I really can't say enough good things about these candies. Usually, an endevour as risky as caramel making tends to yield results that are show-stopping, and this recipe is no exception to the rule. I love how these caramels just melt in your mouth yet have enough chew to be really satisfying. The milky, deep flavors of burnt sugar and heavy cream are absolutely superb. These are nothing like anything found in the supermarket. They're rich, complex, and real. There's not many things I abhore as much as artificial caramel flavoring. But a real caramel, especially when given as a gift, brings out the holiday spirit in almost anyone. :)
I don't pretend to be an expert on candy making or caramel making for that matter, but I can offer a few tips that I found useful. I almost ruined this entire batch of caramel save for the intuitiveness of my nose: the nose knows as they say. When you smell sugar burning beyond the point of what you think is acceptable, then it most likely is. Most recipes want you to leave the sugary mixture alone to come to temperature on the stove top. I say, use your better judgement. Don't leave a batch of caramel to burn simply because a recipe directs you not to stir.

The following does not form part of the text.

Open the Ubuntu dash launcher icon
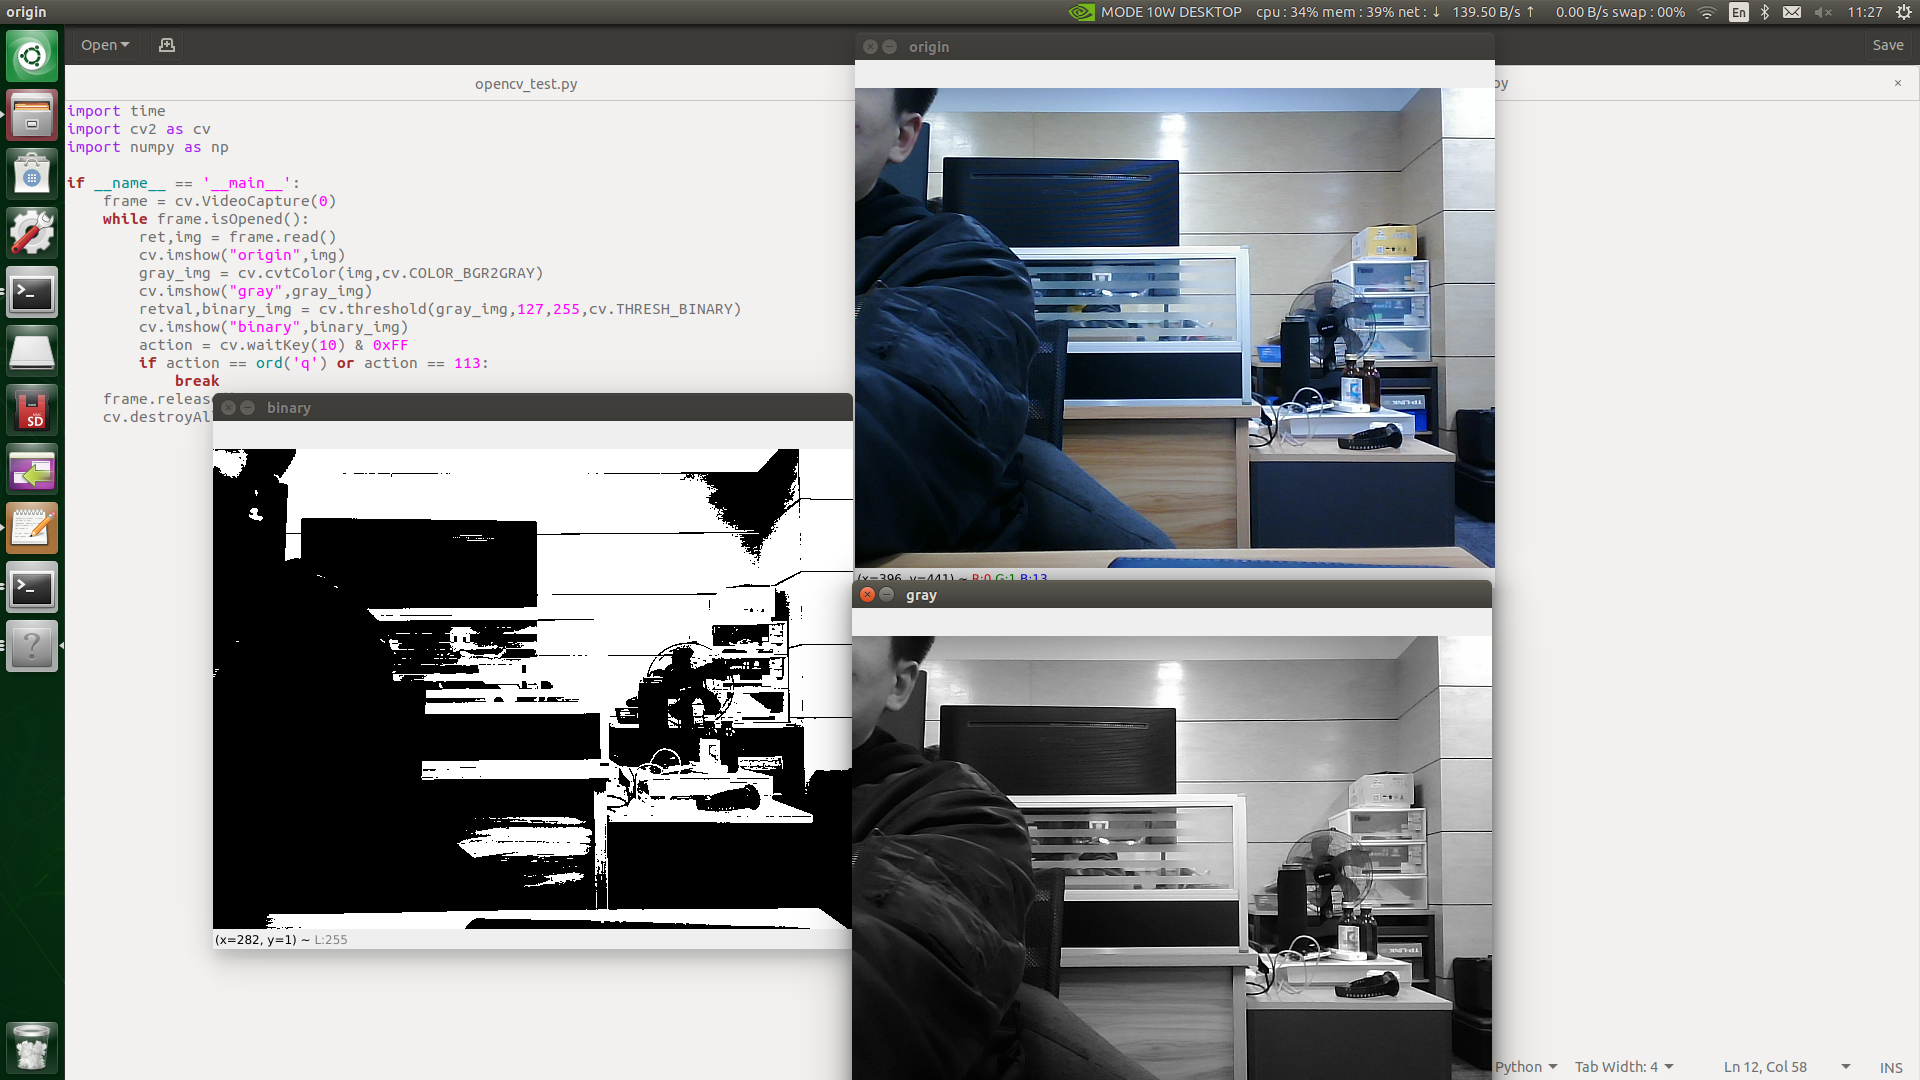 [x=32, y=56]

Secondly, follow your judgement on where the heat should be. For example, my caramel was bubbling away on medium heat (which the recipe directs) but was not coming to temperature nearly quickly enough for me, and I felt as though too much liquid was being evaporated. Simply put, I turned up the heat. Unfortunately, this is when the caramel started burning. Had I left the burner on medium the mixture wouldn't have come to temperature, but turning it higher caused the bottom to begin to burn. What to do? Use your own judgement, I don't think there is a set of rules set in stone somewhere about precisely what to do on this. My own feeling is that the most important point is to save your caramel mixture at all costs. You can't bring a batch of caramel back from burning or going past the hard ball stage, 250 degrees.
Soft Candy Caramels
Makes about 80 caramels
2 cups light corn syrup
1 cup granulated sugar
1 cup firmly packed light brown sugar
2 cups heavy cream
2/3 cup condensed milk
1/2 cup (1 stick) salted butter, at room temperature
2 tsp pure vanilla extract
1 tsp sea salt or fleur de sel
Lightly spray a 9-inch square baking pan with nonstick ooking spray and line it with aluminum foil, allowing the foil to just overhang on the sides. Lightly coat the foil with nonstick cooking spray.

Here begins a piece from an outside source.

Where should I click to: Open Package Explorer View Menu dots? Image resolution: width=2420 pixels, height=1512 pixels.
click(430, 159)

In a medium saucepan, gently stir together the corn syrup and sugars along with 1/4 cup water. Set the saucepan over low heat and continue to stir gently until the sugar dissolves (avoid sloshing the sides of the pan). Once the sugar has dissolved, clip a candy thermometer to the side of the pan, turn the heat up to medium-high, and wait for the mixture to reach 240-245 degrees, about 7 minutes.
Meanwhile, in a small saucepan, stir together the cream and condensed milk and set over medium heat. Gently warm the mixture, do not let it boil.
Once the sugar mixture comes to temperature, remove it from the heat and stir in the butter and warm milk mixture until completely combined (the mixture may bubble up). Place the pan back on medium heat, stop stirring, and bring the mixture back to 245-250 degrees.
Remove the pan from the heat, stir in the vanilla and salt, and pour the caramel into the prepared pan. Allow the candy to set for 8 hours or overnight before removing from the pan and cutting with a sharp greased knife. Wrap the cut caramels in wax paper (4"x4" pieces do a good job). They may be stored in an airtight container at room temperature for up to 10 days.